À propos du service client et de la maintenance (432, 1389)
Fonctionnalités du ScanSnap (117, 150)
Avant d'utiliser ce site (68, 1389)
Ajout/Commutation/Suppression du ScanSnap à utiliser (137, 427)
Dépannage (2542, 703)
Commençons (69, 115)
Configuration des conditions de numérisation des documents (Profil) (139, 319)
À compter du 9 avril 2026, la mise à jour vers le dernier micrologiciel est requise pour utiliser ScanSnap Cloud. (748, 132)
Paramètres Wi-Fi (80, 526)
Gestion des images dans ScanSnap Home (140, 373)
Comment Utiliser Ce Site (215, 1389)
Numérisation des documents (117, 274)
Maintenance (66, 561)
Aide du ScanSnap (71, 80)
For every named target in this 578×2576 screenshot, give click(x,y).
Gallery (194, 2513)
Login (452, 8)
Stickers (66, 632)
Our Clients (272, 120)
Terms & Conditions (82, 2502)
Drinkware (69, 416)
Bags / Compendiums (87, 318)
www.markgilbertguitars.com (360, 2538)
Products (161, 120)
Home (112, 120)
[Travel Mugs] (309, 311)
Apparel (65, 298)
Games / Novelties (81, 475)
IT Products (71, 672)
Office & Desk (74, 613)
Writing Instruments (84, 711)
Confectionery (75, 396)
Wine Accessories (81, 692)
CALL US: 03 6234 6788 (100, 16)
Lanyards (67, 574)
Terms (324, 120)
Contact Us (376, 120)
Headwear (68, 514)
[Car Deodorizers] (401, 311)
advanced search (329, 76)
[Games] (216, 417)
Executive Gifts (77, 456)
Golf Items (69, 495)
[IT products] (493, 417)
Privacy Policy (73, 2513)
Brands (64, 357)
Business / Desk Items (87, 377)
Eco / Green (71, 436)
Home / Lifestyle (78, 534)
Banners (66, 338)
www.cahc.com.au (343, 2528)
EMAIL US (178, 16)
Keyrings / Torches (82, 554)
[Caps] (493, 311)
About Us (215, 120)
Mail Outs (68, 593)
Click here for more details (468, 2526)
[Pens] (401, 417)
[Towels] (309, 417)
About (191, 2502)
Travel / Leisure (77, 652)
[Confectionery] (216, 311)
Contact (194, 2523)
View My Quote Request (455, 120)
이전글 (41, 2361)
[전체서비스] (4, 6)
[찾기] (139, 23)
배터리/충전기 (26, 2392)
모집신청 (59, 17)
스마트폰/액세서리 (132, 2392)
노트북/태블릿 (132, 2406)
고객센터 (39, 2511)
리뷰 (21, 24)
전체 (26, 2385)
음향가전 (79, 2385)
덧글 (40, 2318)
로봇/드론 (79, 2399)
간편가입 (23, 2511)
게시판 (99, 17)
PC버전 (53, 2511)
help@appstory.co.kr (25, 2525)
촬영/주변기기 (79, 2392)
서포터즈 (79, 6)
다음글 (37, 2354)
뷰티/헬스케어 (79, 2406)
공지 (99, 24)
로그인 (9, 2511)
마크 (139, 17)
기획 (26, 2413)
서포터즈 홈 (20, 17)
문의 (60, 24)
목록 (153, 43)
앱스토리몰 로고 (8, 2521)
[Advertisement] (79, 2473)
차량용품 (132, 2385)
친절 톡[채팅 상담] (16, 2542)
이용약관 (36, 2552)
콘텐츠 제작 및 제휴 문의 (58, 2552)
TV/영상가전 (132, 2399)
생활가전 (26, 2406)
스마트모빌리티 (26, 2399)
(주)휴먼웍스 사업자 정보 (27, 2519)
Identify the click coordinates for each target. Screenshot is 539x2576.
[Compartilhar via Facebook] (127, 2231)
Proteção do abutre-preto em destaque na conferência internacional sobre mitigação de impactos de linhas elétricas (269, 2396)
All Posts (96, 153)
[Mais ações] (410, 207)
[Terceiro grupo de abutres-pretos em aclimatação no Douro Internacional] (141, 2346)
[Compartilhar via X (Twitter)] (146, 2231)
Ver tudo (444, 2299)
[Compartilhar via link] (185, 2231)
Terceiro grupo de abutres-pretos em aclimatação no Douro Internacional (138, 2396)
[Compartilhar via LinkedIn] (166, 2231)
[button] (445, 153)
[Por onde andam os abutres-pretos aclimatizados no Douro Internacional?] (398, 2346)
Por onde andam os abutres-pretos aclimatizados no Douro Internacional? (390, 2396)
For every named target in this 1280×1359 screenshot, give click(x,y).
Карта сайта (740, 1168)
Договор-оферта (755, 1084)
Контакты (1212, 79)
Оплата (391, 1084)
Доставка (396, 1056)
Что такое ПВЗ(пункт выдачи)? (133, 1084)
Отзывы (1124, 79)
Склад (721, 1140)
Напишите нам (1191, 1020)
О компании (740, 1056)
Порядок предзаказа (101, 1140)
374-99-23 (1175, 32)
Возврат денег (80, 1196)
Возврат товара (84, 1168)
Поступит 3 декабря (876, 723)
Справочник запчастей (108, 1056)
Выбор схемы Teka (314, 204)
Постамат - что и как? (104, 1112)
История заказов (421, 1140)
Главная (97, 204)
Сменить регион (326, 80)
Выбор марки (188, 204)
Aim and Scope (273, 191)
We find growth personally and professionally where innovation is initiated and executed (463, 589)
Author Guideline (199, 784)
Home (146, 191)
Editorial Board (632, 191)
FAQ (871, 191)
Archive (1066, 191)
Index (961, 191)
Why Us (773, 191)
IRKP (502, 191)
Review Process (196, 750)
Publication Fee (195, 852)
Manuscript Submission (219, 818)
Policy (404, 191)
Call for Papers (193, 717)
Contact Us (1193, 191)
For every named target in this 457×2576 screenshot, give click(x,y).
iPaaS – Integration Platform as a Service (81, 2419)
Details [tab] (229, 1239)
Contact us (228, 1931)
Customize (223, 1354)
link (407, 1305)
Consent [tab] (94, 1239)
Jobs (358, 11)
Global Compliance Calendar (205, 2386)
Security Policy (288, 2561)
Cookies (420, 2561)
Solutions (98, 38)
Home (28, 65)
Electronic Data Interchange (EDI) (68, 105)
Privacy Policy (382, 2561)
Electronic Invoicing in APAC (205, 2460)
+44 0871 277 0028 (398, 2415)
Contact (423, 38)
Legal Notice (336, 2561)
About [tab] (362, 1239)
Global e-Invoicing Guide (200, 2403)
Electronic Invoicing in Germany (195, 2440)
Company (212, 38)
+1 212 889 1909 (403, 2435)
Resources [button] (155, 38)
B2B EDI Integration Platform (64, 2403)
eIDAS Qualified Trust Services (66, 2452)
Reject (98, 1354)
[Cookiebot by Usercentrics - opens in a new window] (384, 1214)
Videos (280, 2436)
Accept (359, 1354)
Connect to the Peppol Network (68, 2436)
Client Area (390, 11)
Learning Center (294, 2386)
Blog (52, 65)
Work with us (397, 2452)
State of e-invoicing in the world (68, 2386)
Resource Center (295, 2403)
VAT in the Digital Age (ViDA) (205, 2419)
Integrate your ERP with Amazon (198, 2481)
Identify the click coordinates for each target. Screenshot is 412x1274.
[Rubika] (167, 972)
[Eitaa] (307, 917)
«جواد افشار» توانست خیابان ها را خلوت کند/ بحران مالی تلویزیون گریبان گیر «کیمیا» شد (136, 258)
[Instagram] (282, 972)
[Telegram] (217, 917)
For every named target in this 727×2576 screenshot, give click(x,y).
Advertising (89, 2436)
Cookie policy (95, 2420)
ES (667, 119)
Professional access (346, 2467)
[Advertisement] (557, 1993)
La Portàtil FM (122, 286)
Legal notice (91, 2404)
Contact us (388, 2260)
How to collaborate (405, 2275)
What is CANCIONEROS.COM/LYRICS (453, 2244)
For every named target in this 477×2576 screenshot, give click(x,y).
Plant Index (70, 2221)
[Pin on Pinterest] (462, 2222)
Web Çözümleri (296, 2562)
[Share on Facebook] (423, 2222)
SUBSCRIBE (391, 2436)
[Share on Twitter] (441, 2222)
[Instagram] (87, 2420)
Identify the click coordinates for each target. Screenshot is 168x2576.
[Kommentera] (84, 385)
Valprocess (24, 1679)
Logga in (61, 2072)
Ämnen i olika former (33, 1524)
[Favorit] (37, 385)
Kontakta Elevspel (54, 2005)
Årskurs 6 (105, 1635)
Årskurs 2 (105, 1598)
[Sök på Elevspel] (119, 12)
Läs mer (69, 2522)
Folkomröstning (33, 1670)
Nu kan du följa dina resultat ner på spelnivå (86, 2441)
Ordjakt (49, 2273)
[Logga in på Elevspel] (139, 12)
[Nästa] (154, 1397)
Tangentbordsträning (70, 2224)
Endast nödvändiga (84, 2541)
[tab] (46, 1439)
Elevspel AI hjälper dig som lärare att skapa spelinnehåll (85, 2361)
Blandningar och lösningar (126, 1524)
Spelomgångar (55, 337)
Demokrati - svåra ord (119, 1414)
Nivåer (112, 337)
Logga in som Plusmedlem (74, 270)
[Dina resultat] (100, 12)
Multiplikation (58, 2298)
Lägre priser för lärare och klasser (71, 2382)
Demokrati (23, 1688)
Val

═══

(Problem statement) Out of the material above, output word for word the line with "고객센터 (39, 2511)", the line with "Карта сайта (740, 1168)", and all lines between them, with nothing else.

(Solution to the problem)
고객센터 (39, 2511)
리뷰 (21, 24)
전체 (26, 2385)
음향가전 (79, 2385)
덧글 (40, 2318)
로봇/드론 (79, 2399)
간편가입 (23, 2511)
게시판 (99, 17)
PC버전 (53, 2511)
help@appstory.co.kr (25, 2525)
촬영/주변기기 (79, 2392)
서포터즈 (79, 6)
다음글 (37, 2354)
뷰티/헬스케어 (79, 2406)
공지 (99, 24)
로그인 (9, 2511)
마크 (139, 17)
기획 (26, 2413)
서포터즈 홈 (20, 17)
문의 (60, 24)
목록 (153, 43)
앱스토리몰 로고 (8, 2521)
[Advertisement] (79, 2473)
차량용품 (132, 2385)
친절 톡[채팅 상담] (16, 2542)
이용약관 (36, 2552)
콘텐츠 제작 및 제휴 문의 (58, 2552)
TV/영상가전 (132, 2399)
생활가전 (26, 2406)
스마트모빌리티 (26, 2399)
(주)휴먼웍스 사업자 정보 (27, 2519)
Identify the click coordinates for each target. Screenshot is 539x2576.
[Compartilhar via Facebook] (127, 2231)
Proteção do abutre-preto em destaque na conferência internacional sobre mitigação de impactos de linhas elétricas (269, 2396)
All Posts (96, 153)
[Mais ações] (410, 207)
[Terceiro grupo de abutres-pretos em aclimatação no Douro Internacional] (141, 2346)
[Compartilhar via X (Twitter)] (146, 2231)
Ver tudo (444, 2299)
[Compartilhar via link] (185, 2231)
Terceiro grupo de abutres-pretos em aclimatação no Douro Internacional (138, 2396)
[Compartilhar via LinkedIn] (166, 2231)
[button] (445, 153)
[Por onde andam os abutres-pretos aclimatizados no Douro Internacional?] (398, 2346)
Por onde andam os abutres-pretos aclimatizados no Douro Internacional? (390, 2396)
For every named target in this 1280×1359 screenshot, give click(x,y).
Карта сайта (740, 1168)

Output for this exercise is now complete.